North West community health workers

  • National Education Health and Allied Workers’ Union (Nehawu) deputy president Mike Shingange says no services will be rendered by striking community health workers (CHWs) in the North West until their demands are met.
  • Addressing more than 500 angry striking workers outside the provincial health department offices in Mahikeng, Shingange said:  “These workers have been working on a temporary basis for a very long time, rendering very crucial services to our communities … Community health workers are a critical component in the delivery of quality health services, especially primary healthcare … We want to protect them for job security so that they can have benefits like medical aids and pension funds.”
  • The strike which started last week on all issues affecting CHWs, follows several engagements with the health department.
  • A health department spokesman said permanent employment of CHWs was a national determination and engagements were being held at that level.

JOB MARKET: JOB CREATION & RETRENCHMENTS

Sibanye’s platinum bids get regulatory go-ahead

  • The Competition Tribunal has approved Sibanye’s proposed takeover of Rustenburg Platinum Mines from Anglo American Platinum (Amplats) as well as a bid for Aquarius Platinum.
  • The two transactions are valued at about R9.5bn and will catapult Sibanye Gold – to be renamed Sibanye Resources – into a fully-fledged precious metals producer.
  • The conditions the tribunal placed on both deals concerned job cuts.  It limited the Rustenburg transaction to 260 job cuts within two years of consolidation within Sibanye, and 14 job cuts at Aquarius.
  • Neal Froneman, CEO commented: “To object to the retrenchment of some employees would have been the wrong way to look at our bid for Rustenburg Platinum Mines because we are actually protecting 13,000 jobs.”
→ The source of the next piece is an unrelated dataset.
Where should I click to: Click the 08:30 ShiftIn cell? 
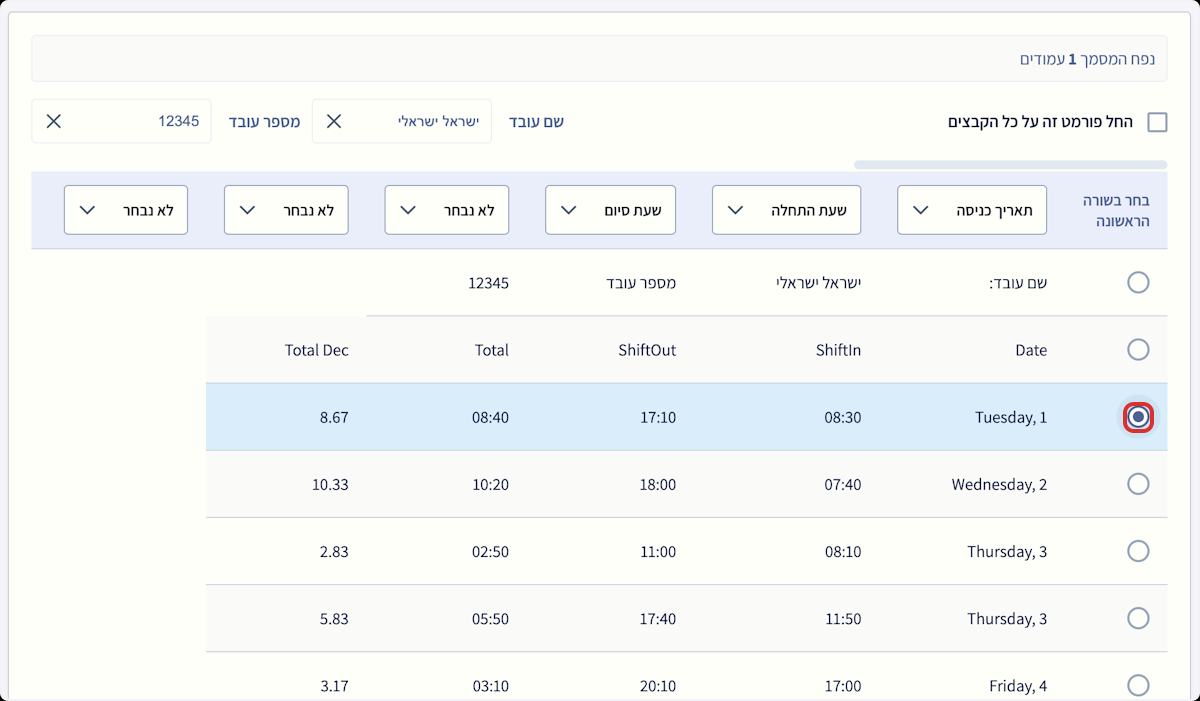pyautogui.click(x=842, y=417)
Jobless social work graduates in Eastern Cape protest

  • A group of 30 unemployed Eastern Cape social work graduates on Wednesday spent a third night protesting outside the provincial social development headquarters in King William’s Town.
  • The students were bankrolled by the department throughout their tertiary studies and are now demanding that they be offered permanent employment, as allegedly promised when they were offered scholarships to various institutions across the province.
  • The desperate group, some coming from as far as Port Elizabeth and Mthatha, have vowed to continue protesting until their demand is positively addressed.
  • They indicated that there are more than 660 other graduates across the province in a similar predicament.
  • With another state-sponsored group of more than 200 expected to graduate in few weeks’ time, the number of unemployed social work graduates is expected to escalate.

Job creation by card swiping and e-payments

  • A study by Moody’s Analytics on behalf of Visa shows that increased electronic payment usage created the equivalent of an average of 26,550 jobs in South Africa per year between 2011 and 2015.
  • In general, the study found that the evolution to electronic payments from cash and cheques has changed the behavior of, and in some cases the relationship between, consumers and merchants.
  • But, the study found that expanding electronic payments alone will not necessarily increase a country’s prosperity — it requires the support of a well-developed financial system and healthy economy to have the greatest impact.

FNB job cuts

  • FirstRand plans to close branches and cut jobs at First National Bank (FNB), its retail-lending unit, as customers switch to digital banking and the lender responds to an economy on the brink of a recession.
  • Almost 600 positions will be lost at FNB, while more than 500 people at the company may be able to apply for other roles, said Vanessa Hattingh, a representative from trade union Sasbo, which acts on behalf of more than 50% of FNB’s staff.
  • About 10 percent of the bank’s branches will be affected, with 40 closing and another 31 reducing staff, she said.
  • FNB declined to comment on the number of jobs that may be lost but indicated that the process, started in February, will remove duplication and improve efficiency as more clients use the Internet and mobile phones to transact and FNB increases the use of automation.